Cela ne s’arrête pas là: les pélicans ont 31-40 avec un seul match à gauche. C’est le même bilan que les Kings, avec qui ils partagent des épreuves, et derrière seulement ils ont les Timberwolves, Thunder et Rockets, trois équipes qui se disputent le meilleur tour du repêchage (certaines, avec peu de dissimulation) et pas une place en séries éliminatoires . Les demi-finales de la Conférence 2018 sont déjà un lointain souvenir et depuis, la franchise a enchaîné un bilan négatif après l’autre: le premier, au milieu de la farce Anthony Davis, qui a montré l’ère des joueurs habilités pour forcer sa sortie, ce qu’il a réalisé en été. Les deux suivants, dans le vain espoir que Sion changerait le sort d’un petit marché. La star (on peut déjà le définir comme tel) a en moyenne 27 points par match et est, finalement (l’attente n’a pas été très longue, mais la patience est toujours courte), le grand joueur qu’il a promis d’être. Il prend les compliments réticents de Shaquille O’Neal, il a ajouté 20 matchs au-dessus de 20 points et 70% dans les buts sur le terrain, et jusqu’en avril, il avait en moyenne 19,7 points dans la peinture, quelque chose que personne n’avait réalisé depuis 2001-02. Qui? Shaq. Bien sûr, le All Star de cette année a été mérité et, si votre physique vous respecte, ce sera le premier d’une longue série. Mais les Pélicans n’ont pas réussi à capitaliser sur leur talent et à en faire des victoires, le but ultime de toute équipe.

Plus … Avec Zion déchaîné et les plaintes de la franchise sur le peu de protection des arbitres sur leur étoile, les pélicans ont été une épave. Parce que oui, ils ont cinq joueurs sur dix; et oui, des découvertes prometteuses comme Nickeil Alexander-Walker ou Kira Lewis. Mais son jeu intérieur est un désastre (Steve Adams n’a pas fonctionné, Jaxson Hayes n’a pas été ce qu’il avait promis et la mauvaise action des deux a donné des minutes à Willy Hernangómez qui a caillé une saison tout à fait acceptable), ils ont un grand pouvoir de score ( la quatrième meilleure en Occident) qui contraste avec les désaccords défensifs constants (la cinquième pire défense de sa Conférence, la septième en NBA) et n’ont aucun sens ni direction. Il est vrai qu’ils sont troisième en rebonds (marque Van Gundy) et dixième en passes décisivesMais ils ont le cinquième pire pourcentage de 3 points de la ligue (au milieu de la triple ère) et le deuxième pire pourcentage de lancers francs (seuls les Thunder sont pires). Et la note nette est négative. Encore une fois.

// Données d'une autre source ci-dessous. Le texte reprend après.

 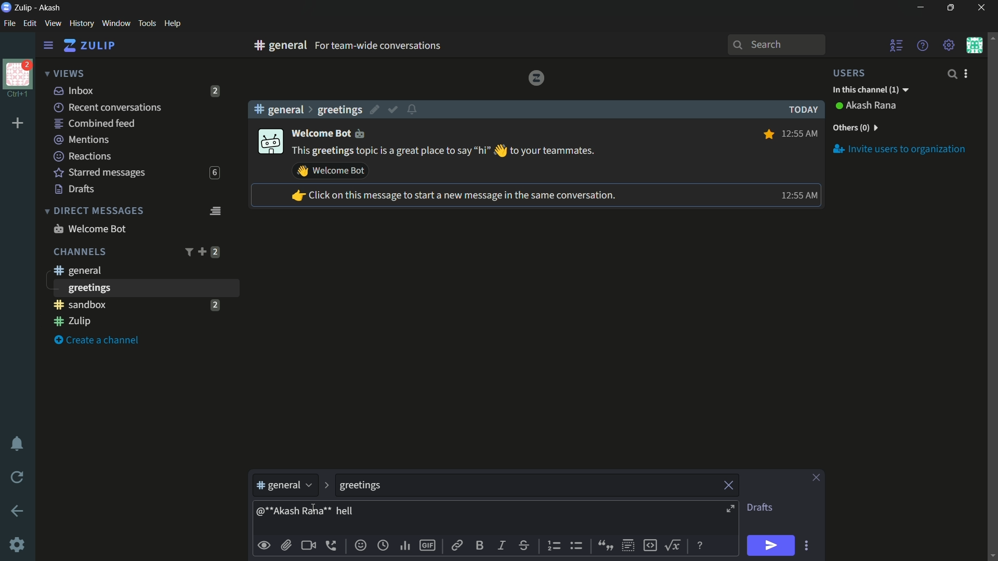 I want to click on tools menu, so click(x=147, y=23).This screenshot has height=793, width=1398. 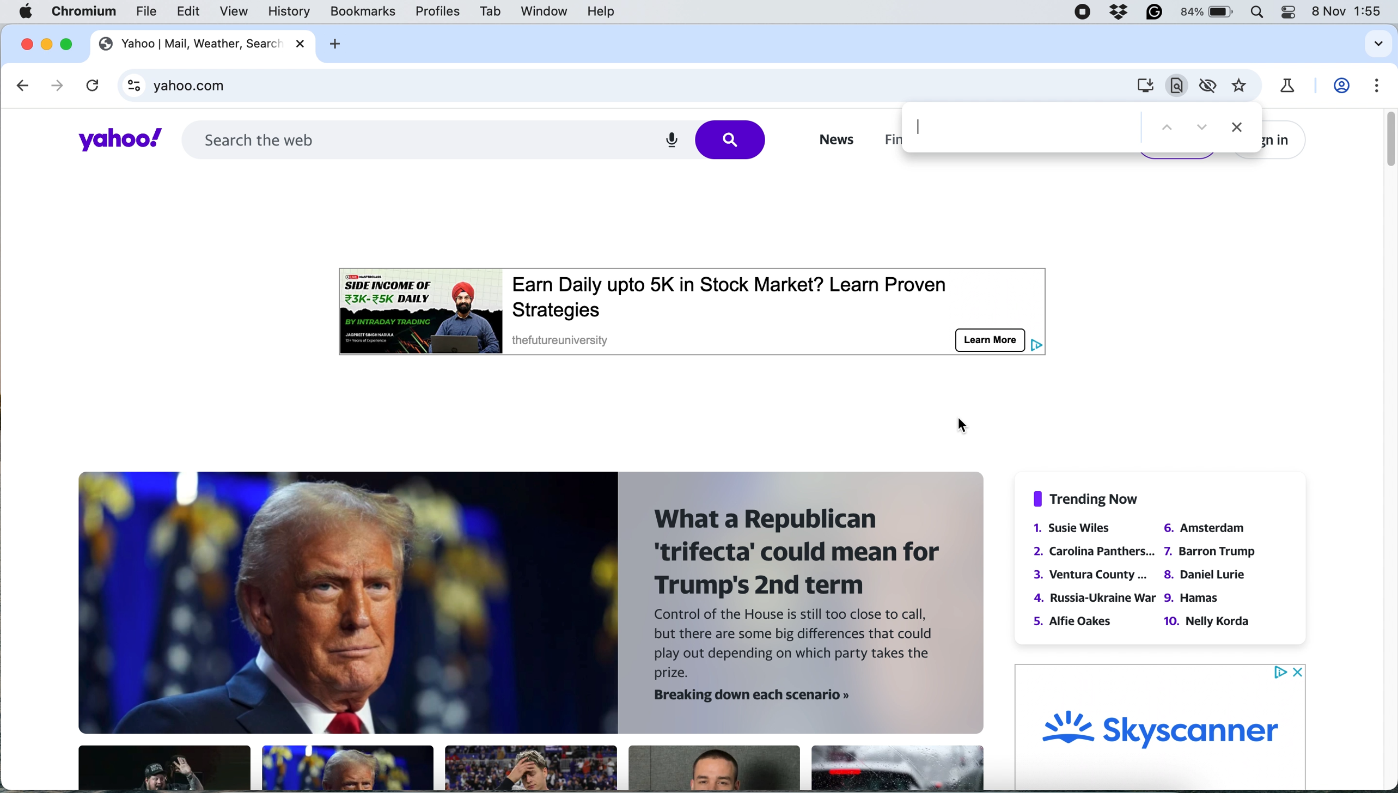 I want to click on bookmark, so click(x=1245, y=87). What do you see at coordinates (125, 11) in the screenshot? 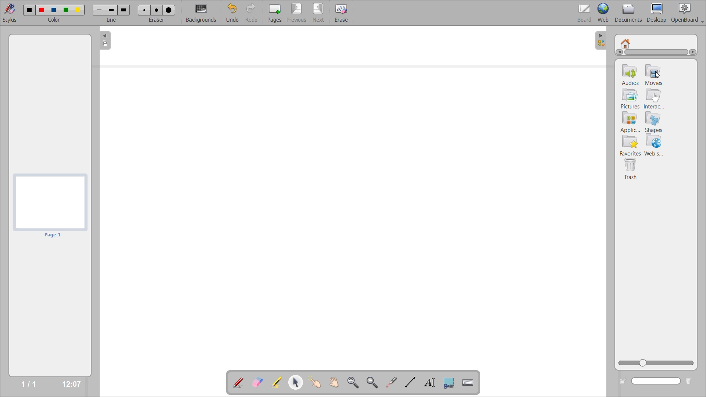
I see `Large line` at bounding box center [125, 11].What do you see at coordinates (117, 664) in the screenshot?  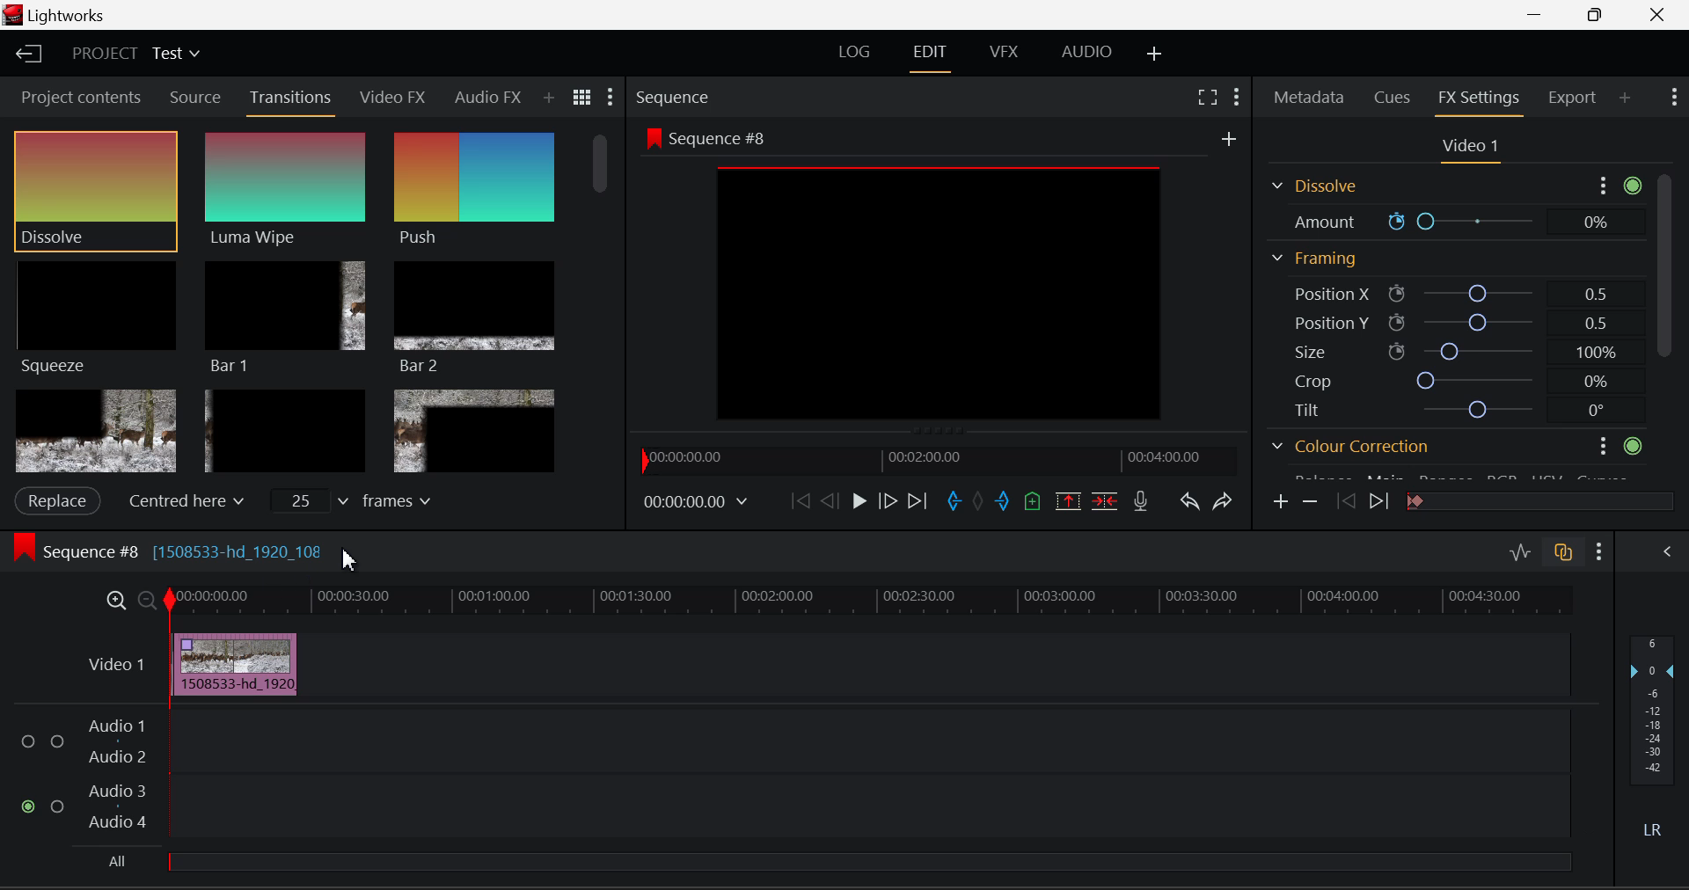 I see `Video Layer` at bounding box center [117, 664].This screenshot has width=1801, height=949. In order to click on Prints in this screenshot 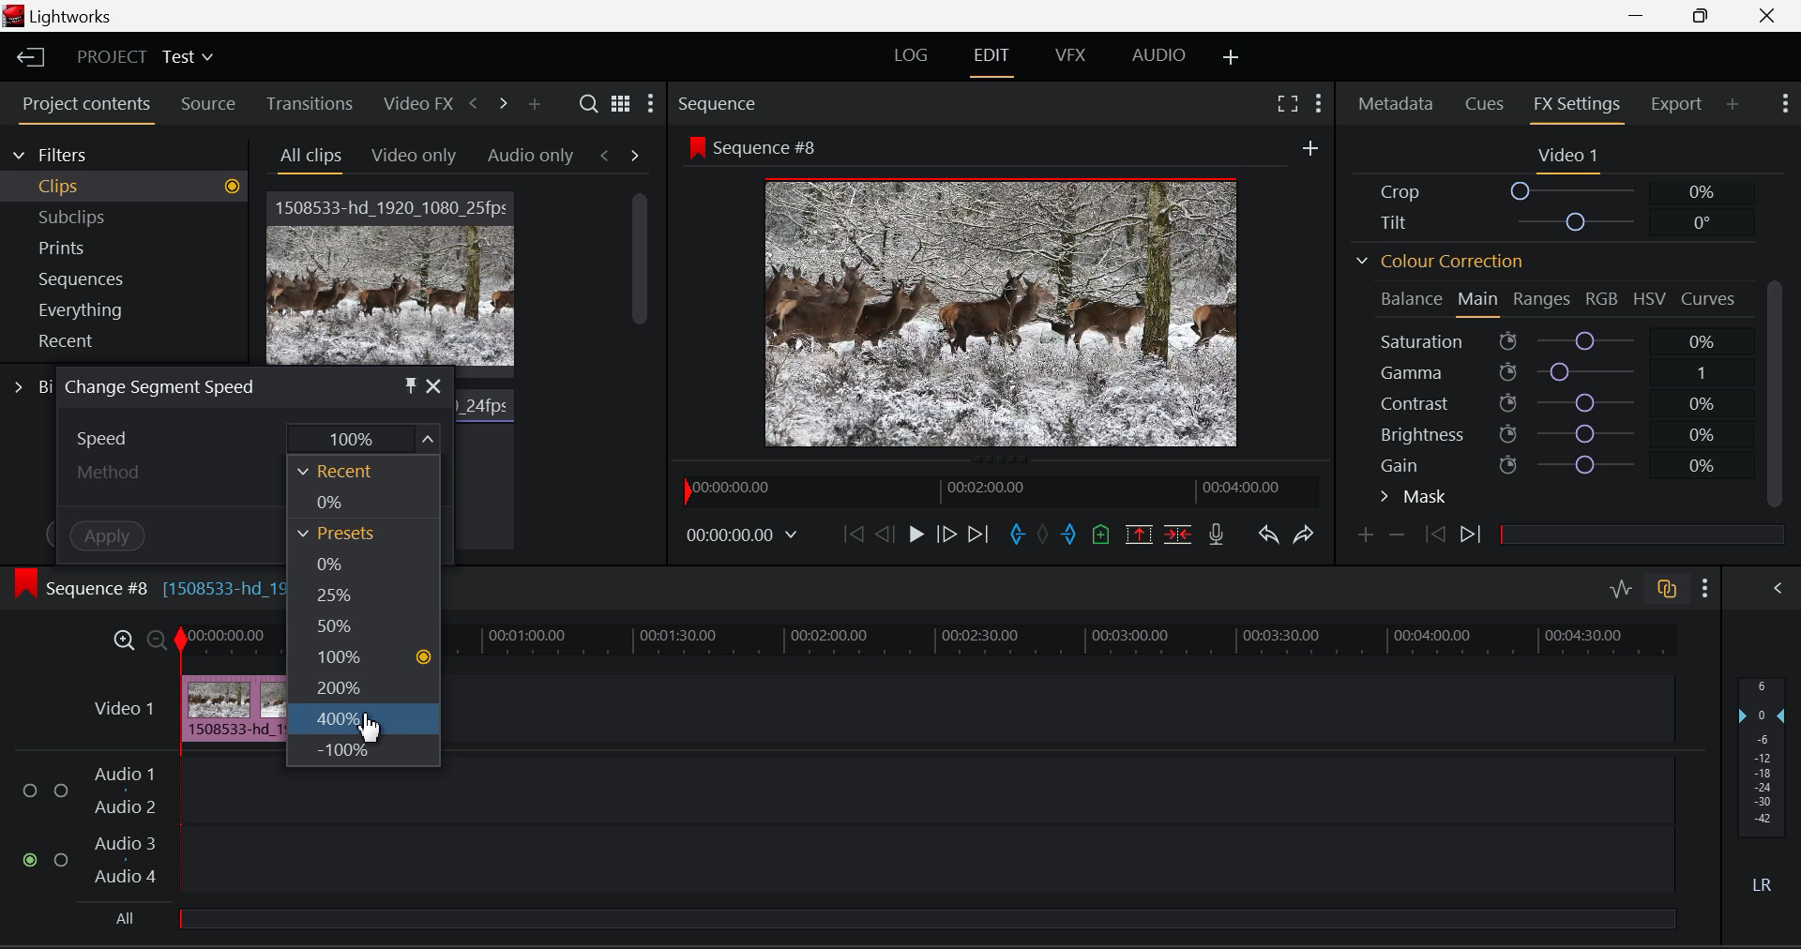, I will do `click(134, 250)`.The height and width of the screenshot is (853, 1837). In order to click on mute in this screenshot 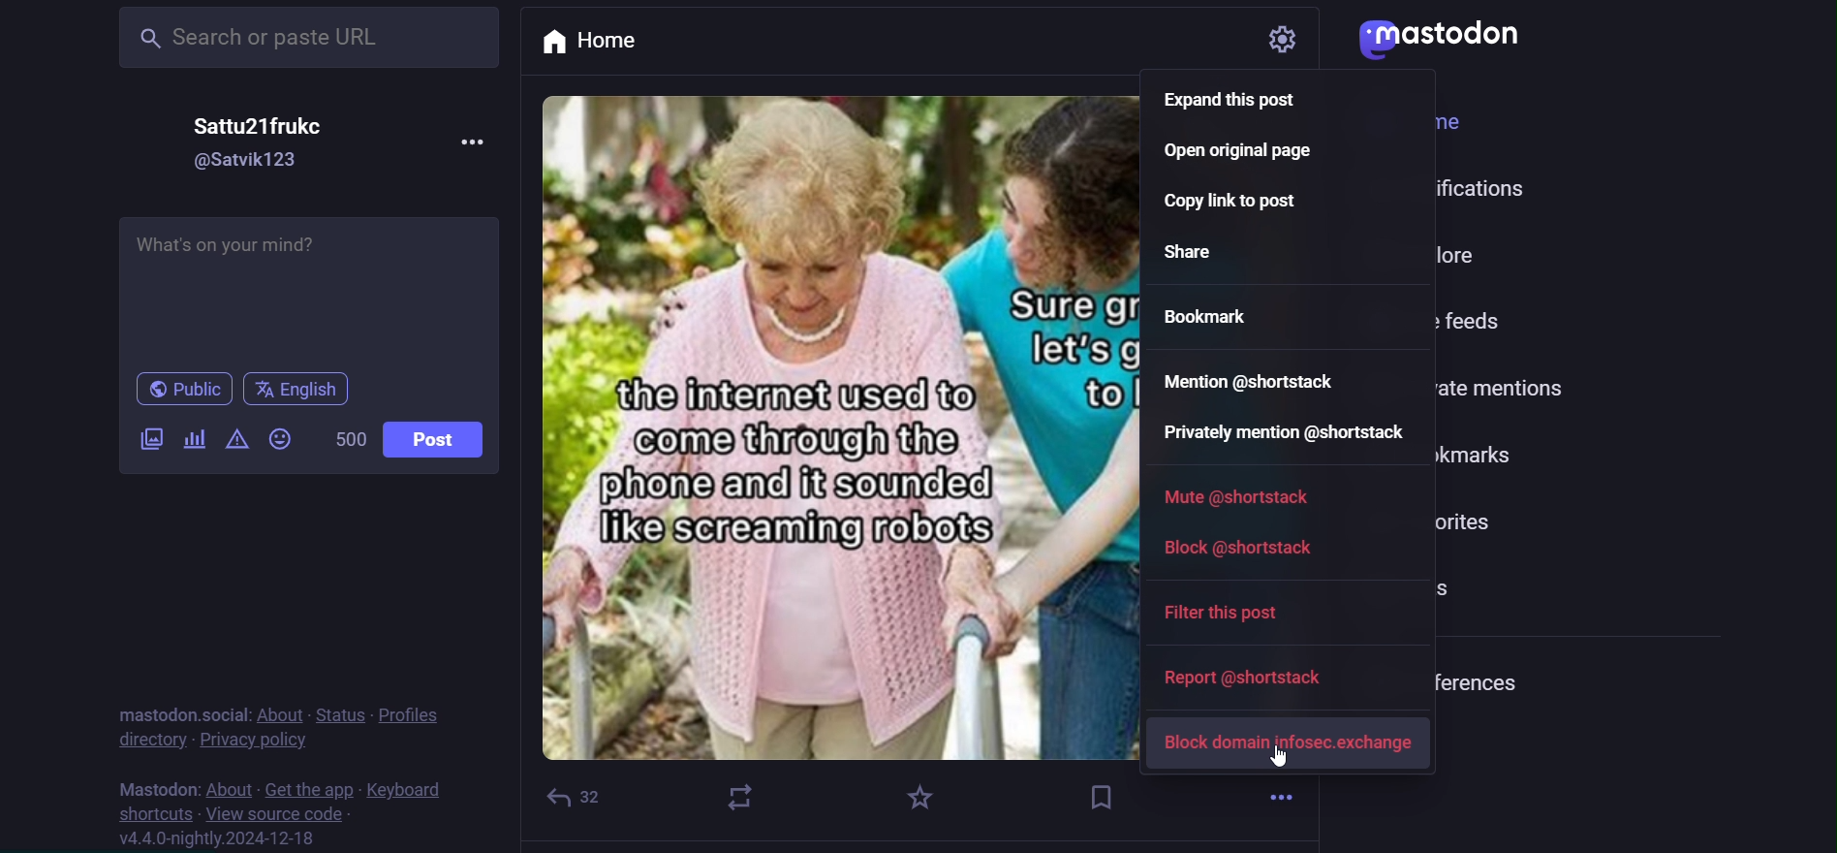, I will do `click(1236, 497)`.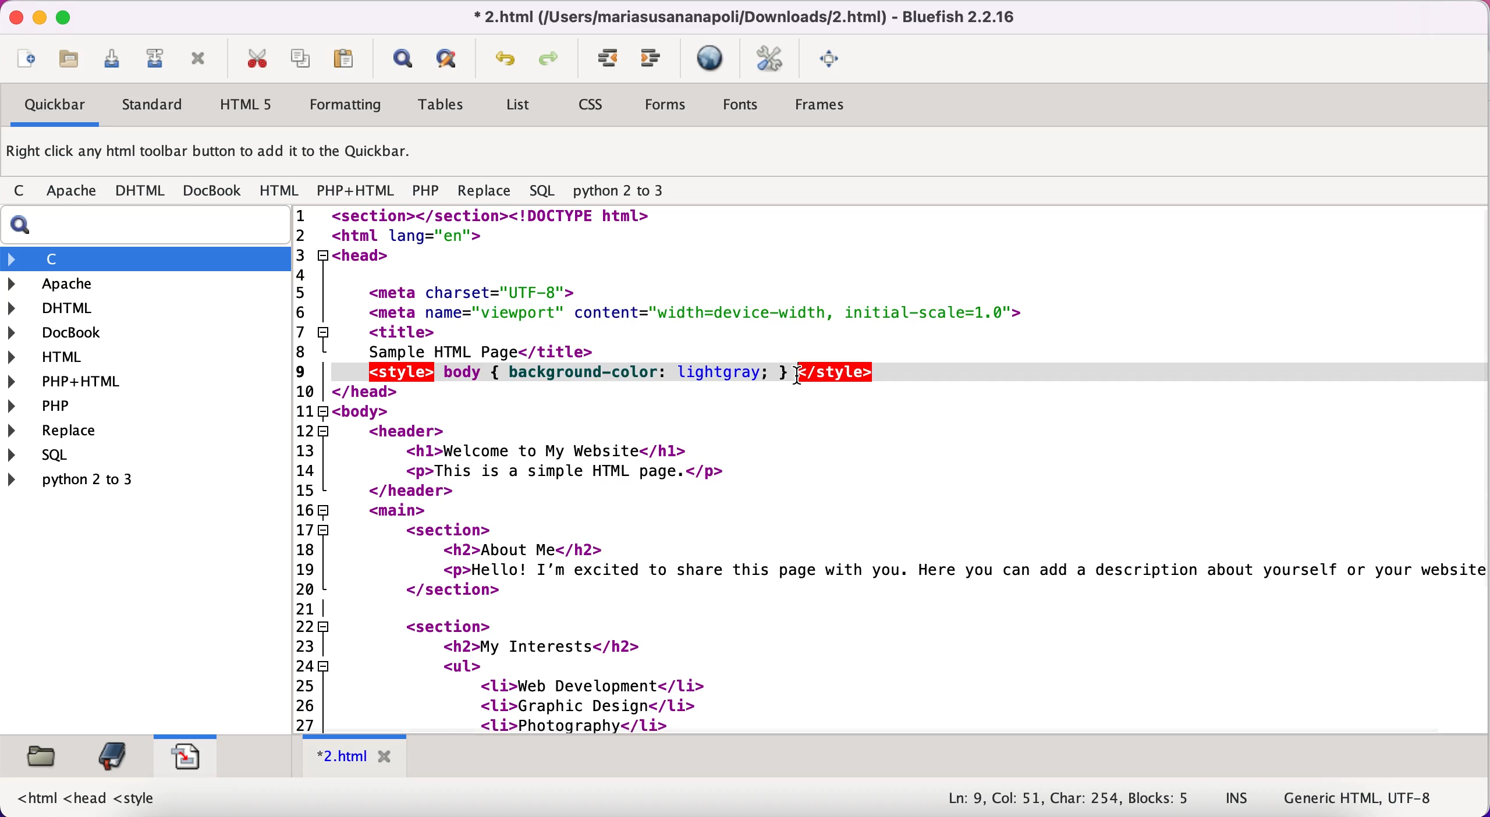 Image resolution: width=1490 pixels, height=817 pixels. Describe the element at coordinates (211, 154) in the screenshot. I see `right click any html toolbar button to add it to the quickbar.` at that location.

Bref, peu ou rien à gratter pour une équipe qui n’a réussi à disputer ni les playoffs ni les play-in. Il n’a pas valu la vague de bons commentaires qu’Ingram a traîné, le secondaire ou l’amélioration de Lonzo. Le niveau de Zion non plus. Ni, bien sûr, l’arrivée d’un Stan Van Gundy dont le travail cette année est dangereusement proche de ce qu’il a fait à Detroit. et à des années-lumière de celui qui a élevé sa réputation de Magic vers les cieux. Les pélicans ont le projet à un moment clé et devront franchir la dernière étape l’année prochaine s’ils ne veulent pas se heurter à des problèmes, que Zion commence à s’impatienter et finit par forcer le transfert dans une image que nous avons déjà vue dans le passé (fermer) dans d’autres franchises. Pour l’instant, le jeune joueur (il fête ses 21 ans le 6 juillet) est bien au-dessus de ses coéquipiers et du maillot qu’il porte, celui qui représente une équipe plongée dans une énorme crise sportive et structurelle. Les pélicans doivent profiter de leur niveau d’étoile pour sortir du puits et oubliez une saison à partir de laquelle peu de choses positives peuvent rayer. Ils devraient le faire, principalement parce que l’excuse du petit marché ne correspond pas à une personne comme celle-là dans le personnel. Et parce que le temps est infini. Mais patience, jamais. Et encore moins en NBA.